Material supplied:

--------------------

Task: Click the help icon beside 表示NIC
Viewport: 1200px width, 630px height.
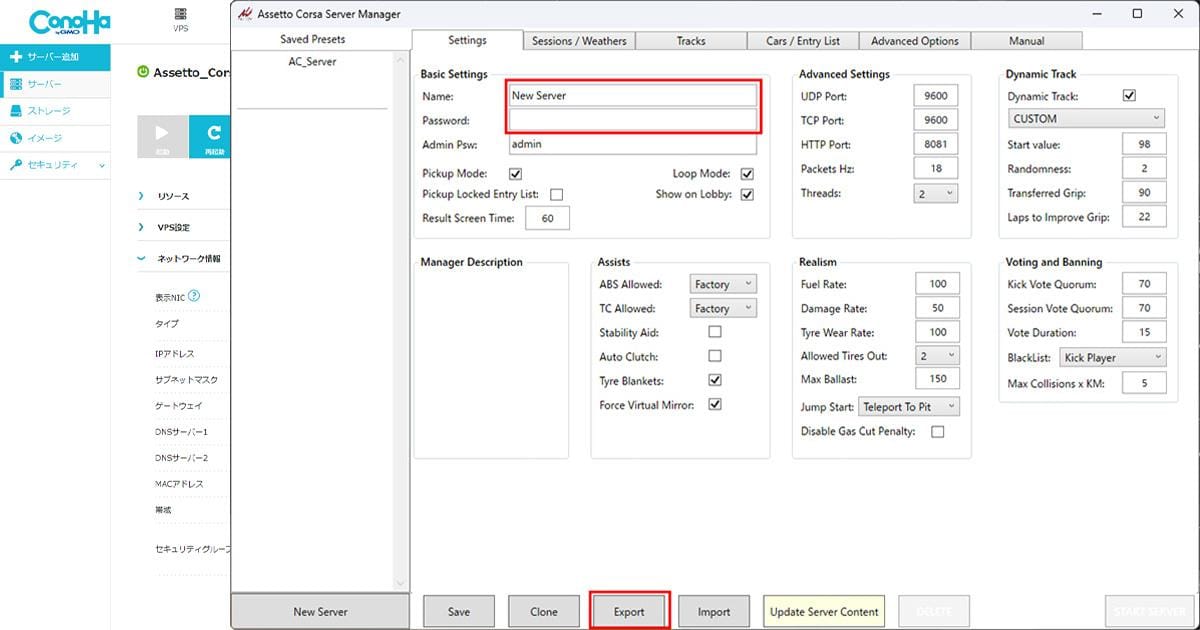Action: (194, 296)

--------------------

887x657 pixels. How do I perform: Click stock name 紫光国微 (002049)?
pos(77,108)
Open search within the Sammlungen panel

--------------------

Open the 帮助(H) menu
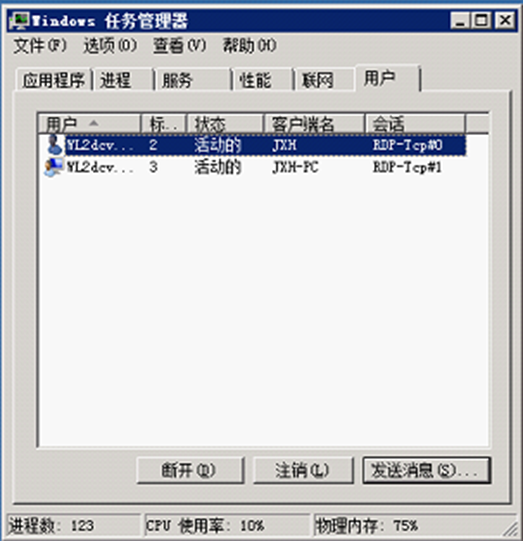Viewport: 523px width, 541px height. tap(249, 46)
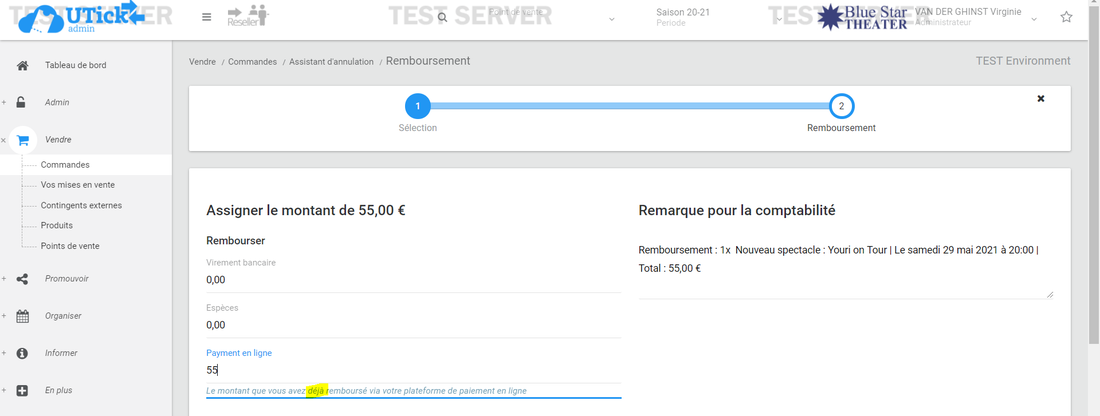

--------------------

Aim of the task:
Using the data above, extract exactly the lines from the one that holds "887x657 pixels. How" to the one that holds "Open search within the Sammlungen panel", both ends included, and no others.

Answer box:
887x657 pixels. How do I perform: Click stock name 紫光国微 (002049)?
pos(77,108)
Open search within the Sammlungen panel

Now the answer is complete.